▶ WRITTEN REQUEST
Rewrite the records from the line that has "Task: Open the Archive List page" through the line that has "pos(35,374)", changing "Archive List" to "Order History" and leaving everything else unchanged.

▶ SUPPLIED ENTRIES
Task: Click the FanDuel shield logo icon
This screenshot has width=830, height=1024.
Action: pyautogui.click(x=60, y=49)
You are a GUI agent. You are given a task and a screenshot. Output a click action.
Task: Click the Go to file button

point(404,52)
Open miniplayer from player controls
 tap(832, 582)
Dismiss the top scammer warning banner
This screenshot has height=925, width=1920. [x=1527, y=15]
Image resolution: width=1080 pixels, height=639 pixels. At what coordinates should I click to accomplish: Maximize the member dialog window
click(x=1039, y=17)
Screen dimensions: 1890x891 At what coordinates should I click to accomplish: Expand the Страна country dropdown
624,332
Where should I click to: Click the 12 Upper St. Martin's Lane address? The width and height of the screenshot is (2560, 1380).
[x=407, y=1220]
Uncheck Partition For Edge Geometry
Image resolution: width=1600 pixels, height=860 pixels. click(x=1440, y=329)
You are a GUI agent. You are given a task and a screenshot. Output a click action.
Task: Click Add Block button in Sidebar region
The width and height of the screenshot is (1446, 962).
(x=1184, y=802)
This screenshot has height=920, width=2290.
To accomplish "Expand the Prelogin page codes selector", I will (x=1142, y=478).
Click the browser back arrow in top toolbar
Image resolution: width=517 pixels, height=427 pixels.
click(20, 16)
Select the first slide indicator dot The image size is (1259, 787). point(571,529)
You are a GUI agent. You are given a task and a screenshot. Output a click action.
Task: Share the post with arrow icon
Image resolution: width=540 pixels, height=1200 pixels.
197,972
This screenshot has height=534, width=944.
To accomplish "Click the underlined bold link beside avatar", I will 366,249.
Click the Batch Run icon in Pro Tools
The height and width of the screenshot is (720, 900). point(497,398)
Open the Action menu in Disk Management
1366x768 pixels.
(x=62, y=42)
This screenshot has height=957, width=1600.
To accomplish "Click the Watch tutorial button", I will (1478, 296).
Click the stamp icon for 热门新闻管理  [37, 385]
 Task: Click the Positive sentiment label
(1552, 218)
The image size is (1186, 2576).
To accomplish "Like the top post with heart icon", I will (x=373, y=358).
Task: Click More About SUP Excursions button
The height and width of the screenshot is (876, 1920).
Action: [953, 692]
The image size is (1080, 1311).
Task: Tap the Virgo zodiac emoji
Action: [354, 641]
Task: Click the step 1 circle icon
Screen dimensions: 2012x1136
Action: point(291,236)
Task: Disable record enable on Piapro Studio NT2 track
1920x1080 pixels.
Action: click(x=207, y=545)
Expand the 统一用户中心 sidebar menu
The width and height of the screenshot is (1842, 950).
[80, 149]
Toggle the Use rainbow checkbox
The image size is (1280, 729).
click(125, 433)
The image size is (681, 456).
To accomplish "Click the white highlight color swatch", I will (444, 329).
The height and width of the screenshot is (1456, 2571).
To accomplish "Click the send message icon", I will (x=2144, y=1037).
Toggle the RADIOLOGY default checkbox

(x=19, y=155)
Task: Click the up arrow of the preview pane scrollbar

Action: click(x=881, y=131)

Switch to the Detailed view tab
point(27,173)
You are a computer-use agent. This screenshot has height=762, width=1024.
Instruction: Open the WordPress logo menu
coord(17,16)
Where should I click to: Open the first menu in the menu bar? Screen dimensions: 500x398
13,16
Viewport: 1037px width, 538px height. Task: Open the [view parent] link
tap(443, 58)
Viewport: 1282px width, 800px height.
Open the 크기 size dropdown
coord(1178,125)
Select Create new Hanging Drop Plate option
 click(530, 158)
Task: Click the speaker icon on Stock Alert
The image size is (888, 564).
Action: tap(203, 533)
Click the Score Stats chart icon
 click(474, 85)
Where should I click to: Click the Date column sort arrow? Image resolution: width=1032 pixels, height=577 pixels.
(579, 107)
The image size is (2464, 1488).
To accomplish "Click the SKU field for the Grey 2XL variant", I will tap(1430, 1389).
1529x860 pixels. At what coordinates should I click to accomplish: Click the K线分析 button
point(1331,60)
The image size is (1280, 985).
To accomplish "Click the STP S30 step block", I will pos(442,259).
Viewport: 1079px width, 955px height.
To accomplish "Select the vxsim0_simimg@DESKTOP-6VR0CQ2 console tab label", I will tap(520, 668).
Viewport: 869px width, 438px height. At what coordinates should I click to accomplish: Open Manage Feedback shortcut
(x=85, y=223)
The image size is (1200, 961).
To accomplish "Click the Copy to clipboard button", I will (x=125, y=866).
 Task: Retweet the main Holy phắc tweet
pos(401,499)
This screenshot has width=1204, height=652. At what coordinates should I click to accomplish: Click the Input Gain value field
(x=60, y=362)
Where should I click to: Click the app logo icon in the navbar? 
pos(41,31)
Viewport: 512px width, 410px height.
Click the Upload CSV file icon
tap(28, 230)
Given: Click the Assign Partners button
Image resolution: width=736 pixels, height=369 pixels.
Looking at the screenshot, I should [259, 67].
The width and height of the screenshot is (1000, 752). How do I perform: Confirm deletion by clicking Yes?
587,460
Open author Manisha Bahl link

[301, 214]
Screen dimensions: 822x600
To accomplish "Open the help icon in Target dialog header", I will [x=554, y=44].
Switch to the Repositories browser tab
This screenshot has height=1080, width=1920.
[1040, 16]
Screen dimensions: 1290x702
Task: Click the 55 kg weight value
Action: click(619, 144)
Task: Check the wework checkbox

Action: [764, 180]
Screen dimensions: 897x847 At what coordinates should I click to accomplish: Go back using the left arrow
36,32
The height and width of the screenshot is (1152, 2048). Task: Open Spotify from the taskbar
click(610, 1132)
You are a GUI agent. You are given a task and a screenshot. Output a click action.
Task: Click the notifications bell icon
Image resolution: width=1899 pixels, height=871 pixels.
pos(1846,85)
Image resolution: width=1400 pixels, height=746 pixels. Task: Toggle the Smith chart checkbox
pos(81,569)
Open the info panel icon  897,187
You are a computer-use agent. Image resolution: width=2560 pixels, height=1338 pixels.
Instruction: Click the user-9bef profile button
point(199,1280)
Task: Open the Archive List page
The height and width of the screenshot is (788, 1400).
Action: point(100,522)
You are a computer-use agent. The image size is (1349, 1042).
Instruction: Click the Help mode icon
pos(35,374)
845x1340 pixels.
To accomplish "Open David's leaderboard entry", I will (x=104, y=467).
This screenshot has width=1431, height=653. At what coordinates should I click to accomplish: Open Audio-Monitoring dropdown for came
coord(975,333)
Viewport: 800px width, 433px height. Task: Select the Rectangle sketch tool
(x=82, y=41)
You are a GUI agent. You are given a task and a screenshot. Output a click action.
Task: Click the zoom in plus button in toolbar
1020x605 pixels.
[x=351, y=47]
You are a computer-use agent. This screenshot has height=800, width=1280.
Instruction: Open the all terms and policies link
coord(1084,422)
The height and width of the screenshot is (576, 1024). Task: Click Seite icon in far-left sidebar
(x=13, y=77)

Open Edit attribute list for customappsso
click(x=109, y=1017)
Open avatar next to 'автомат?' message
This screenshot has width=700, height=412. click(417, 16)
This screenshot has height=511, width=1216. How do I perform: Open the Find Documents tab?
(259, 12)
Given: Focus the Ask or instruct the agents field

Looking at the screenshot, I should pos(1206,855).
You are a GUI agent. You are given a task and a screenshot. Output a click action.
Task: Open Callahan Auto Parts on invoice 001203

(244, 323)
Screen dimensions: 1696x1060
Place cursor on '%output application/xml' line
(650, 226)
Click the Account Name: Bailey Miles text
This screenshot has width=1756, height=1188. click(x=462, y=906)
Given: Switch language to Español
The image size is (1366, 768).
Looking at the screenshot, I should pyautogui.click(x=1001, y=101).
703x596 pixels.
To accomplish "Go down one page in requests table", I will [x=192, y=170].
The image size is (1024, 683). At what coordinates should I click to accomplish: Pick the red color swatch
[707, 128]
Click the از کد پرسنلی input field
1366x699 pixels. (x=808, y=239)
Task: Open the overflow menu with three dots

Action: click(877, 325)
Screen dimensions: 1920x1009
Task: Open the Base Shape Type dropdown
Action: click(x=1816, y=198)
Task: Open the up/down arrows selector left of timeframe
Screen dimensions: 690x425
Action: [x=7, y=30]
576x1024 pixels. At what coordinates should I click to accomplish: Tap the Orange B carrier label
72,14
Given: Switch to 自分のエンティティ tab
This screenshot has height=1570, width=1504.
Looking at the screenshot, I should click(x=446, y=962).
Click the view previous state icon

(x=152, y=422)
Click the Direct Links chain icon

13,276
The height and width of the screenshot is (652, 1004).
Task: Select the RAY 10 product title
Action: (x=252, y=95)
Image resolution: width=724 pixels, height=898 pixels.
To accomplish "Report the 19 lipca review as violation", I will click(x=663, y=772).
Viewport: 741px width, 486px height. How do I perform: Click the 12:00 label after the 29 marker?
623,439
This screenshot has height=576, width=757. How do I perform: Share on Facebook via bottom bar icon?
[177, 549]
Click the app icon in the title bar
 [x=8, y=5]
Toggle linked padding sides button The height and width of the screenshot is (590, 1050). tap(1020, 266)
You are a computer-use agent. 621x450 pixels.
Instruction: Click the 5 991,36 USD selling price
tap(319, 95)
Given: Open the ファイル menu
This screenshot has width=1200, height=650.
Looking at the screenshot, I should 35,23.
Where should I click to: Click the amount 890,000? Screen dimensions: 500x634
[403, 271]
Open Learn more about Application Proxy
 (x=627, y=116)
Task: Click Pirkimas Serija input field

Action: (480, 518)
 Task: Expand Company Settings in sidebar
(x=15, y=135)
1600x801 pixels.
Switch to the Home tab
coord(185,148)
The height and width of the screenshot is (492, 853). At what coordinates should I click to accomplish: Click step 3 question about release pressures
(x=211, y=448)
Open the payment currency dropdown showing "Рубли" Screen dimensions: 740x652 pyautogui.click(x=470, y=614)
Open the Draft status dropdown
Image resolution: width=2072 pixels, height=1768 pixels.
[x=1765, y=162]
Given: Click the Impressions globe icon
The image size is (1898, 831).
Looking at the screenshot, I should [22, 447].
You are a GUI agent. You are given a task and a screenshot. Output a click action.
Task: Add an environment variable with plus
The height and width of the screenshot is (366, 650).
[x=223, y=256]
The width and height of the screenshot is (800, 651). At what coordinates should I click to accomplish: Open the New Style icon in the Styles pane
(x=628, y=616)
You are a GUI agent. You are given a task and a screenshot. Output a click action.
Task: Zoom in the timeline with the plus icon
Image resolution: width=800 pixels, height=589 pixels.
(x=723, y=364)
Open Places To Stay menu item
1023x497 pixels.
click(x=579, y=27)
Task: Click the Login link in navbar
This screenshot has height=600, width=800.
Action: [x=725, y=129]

▶ RESULT OF THE TASK
Task: Open the Order History page
The height and width of the screenshot is (788, 1400).
Action: point(100,522)
You are a computer-use agent. The image size is (1349, 1042).
Instruction: Click the Help mode icon
pos(35,374)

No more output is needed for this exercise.